Uncertainty over fuel subsidy continues in Indonesia
Discussions between President Susilo Bambang Yudhoyono and several top ministers over the weekend in Cipanas, West Java, failed to reach a consensus.
“I cannot reveal anything about it, as there are still some issues that we need to address,” Finance Minister Agus Martowardojo told reporters in Jakarta on Monday, when asked about the meeting.
“I understand that the public needs information but, up until now, there is no information that can be shared. This will be finalised soon,” he added.
The absence of any clear result from the meeting marks yet more uncertainty in the government’s efforts to reduce fuel subsidies.
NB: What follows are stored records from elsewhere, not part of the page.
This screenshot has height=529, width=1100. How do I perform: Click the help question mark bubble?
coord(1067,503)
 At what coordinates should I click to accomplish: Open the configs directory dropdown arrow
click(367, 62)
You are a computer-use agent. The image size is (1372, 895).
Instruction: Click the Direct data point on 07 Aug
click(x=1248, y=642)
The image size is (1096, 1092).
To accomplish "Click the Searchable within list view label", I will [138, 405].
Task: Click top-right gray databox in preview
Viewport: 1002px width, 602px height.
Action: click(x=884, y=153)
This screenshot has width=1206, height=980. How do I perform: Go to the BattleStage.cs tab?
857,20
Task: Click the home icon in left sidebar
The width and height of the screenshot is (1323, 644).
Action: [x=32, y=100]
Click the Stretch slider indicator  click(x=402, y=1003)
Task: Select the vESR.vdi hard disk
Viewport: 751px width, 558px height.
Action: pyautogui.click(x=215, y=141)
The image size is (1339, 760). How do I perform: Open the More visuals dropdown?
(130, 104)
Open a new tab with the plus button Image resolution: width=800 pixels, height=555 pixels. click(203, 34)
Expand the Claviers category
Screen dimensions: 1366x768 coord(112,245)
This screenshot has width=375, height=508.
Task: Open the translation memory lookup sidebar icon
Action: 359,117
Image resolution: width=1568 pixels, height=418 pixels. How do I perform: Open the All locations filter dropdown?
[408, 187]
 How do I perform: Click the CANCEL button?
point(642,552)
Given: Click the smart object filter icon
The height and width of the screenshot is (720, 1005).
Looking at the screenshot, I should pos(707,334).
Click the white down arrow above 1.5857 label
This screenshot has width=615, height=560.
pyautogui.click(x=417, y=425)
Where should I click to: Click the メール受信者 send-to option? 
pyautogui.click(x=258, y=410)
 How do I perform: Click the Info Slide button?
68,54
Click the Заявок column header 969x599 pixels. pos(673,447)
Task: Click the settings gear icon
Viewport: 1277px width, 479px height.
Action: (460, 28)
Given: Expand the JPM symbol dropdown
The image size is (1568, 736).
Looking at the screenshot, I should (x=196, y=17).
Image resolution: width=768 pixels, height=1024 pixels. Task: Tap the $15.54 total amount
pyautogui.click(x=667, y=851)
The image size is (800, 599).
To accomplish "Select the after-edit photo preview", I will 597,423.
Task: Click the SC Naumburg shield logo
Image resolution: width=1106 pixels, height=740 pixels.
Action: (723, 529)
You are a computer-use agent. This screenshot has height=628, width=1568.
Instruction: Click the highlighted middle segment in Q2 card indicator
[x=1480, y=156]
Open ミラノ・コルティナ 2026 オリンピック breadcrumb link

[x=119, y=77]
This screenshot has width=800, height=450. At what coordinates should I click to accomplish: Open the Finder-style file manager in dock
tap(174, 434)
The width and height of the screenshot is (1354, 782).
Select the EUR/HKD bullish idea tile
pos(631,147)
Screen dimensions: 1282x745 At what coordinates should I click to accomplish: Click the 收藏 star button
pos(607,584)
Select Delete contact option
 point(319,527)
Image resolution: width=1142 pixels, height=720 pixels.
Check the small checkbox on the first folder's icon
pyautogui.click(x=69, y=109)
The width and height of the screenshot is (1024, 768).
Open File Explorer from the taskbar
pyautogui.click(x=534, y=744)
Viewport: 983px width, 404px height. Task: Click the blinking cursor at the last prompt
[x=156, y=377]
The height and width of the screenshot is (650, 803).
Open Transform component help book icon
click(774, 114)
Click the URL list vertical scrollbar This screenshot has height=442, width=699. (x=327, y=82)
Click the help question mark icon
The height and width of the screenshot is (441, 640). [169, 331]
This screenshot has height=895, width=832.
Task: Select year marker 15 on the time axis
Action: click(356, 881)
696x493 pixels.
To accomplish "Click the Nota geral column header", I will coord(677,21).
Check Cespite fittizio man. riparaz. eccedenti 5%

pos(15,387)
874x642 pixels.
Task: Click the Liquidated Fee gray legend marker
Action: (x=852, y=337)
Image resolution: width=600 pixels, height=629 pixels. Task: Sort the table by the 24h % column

The National Economic Committee (KEN) had previously stated that a new fuel policy would be announced on March 28.
Bank Indonesia (BI) Governor Darmin Nasution once said that delaying the adjustment of fuel subsidies for a single day “will cost the economy dearly”, adding that the burgeoning fuel subsidies would have a contagion effect upon other macroeconomic pillars.
“If no resolution is reached soon, then our current account deficit will worsen,” Darmin said in Jakarta on Monday, noting that the situation also put pressure on the rupiah.
In the fourth quarter last year, Indonesia’s current account deficit widened to 3.6 per cent, a figure that many analysts considered “alarming” due to the huge import of oil stemming from soaring consumption of subsidised fuel.
Darmin, the outgoing BI governor whose tenure will end on May 23, told reporters that the central bank had not been invited by the President to the Cipanas meeting.
Any prolonged delay in the decision over the fuel subsidy would build up inflationary pressures as well as encourage people to illegally hoard the commodity, a situation that could lead to possible scarcity of subsidised fuel in the market, said Asian Development Bank (ADB) economist Edimon Ginting.
“If the government decides to hike the price of subsidised fuel, then it is best implemented in April, when inflation is undergoing a downward trend, thanks to the harvest season,” Edimon said in a phone interview. “The government should not delay the decision again as inflation will be on an upward trend between June and July.”
Energy and Mineral Resources Minister Jero Wacik previously said the government would discuss the possibility of introducing two prices for subsidised Premium fuel.
Under the policy, Premium would be available for motorbikes and public transportation vehicles at its existing price, 4,500 rupiah (46 US cents) per litre, while a higher price would be applied to privately owned cars.
“The policy will create a two-tier market for a single commodity,” said Destry Damayanti, chief economist of state-owned Bank Mandiri. “There’s an ‘arbitrage risk’ between the two markets – given the price gap between the two; people could buy the fuel at the first [price], then make a profit by selling it at the second.”
Whatever decision was reached by the government, Destry said it should be implemented as soon as possible. She said the government should not procrastinate at a time when the state coffers were under heavy strain from the soaring oil and gas trade deficit that topped US$1.1 billion in February, a figure that, according to Destry, was “extremely high”.